Lo staff di Luigi Di Maio obbligato a una precisazione. "Il ministro non ha scaricato nessuno, il resto sono solo becere strumentalizzazioni". Appare dunque problematico liberarsi dalla Raggi padrona di casa al Campidoglio. Zingaretti ritiene che questo non è un problema del Pd. "I fatti dicono che il candidato grillino a Roma è Virginia Raggi. Nessun accordo dunque è possibile". Ma Calenda? Ancora non ha deciso se lanciarsi lancia in resta. Aspetta l’esito dei sondaggi per capire se può farcela eventualmente senza il sostegno del Pd. L’incognita tiene col fiato sospeso la coalizione di Governo. Domani la prima riunione, senza conoscere le reali intenzioni di Calenda. L’ex ministro appare però sempre più tentato, dopo gli endorsement dei renziani e dei sindaci Gori e Del Bono.
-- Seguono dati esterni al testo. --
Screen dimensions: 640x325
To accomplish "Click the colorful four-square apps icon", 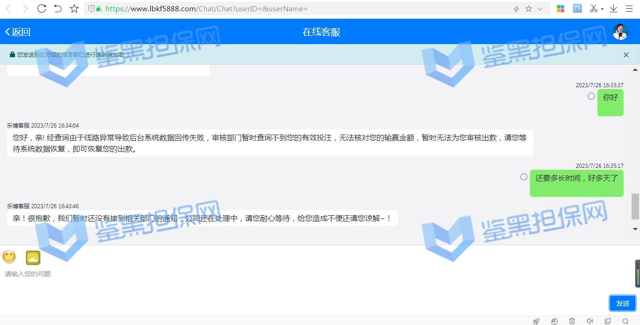I will pyautogui.click(x=560, y=8).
"Possiamo scappare tutti dalla più difficile sfida amministrativa che c’è in Italia, mentre sosteniamo che l’Italia può ripartire solo attraverso la buona amministrazione?". Calenda, tuttavia, è convinto, arcisicuro che una sua eventuale candidatura a sindaco di Roma "eviterebbe la saldatura Pd-Raggi". Previsioni, sviluppi possibili? Una cosa è certa: il fronte Calenda rischia di spaccare il Pd. Da qui la mossa dei dem di un’apertura all’ex ministro, leader di Azione. Però a un patto preciso e ineludibile: la smetta di fare la guerra al Governo e ai Cinque Stelle. Altrettanto chiaro è: dovesse andare avanti da solo, il Pd non gli andrà dietro.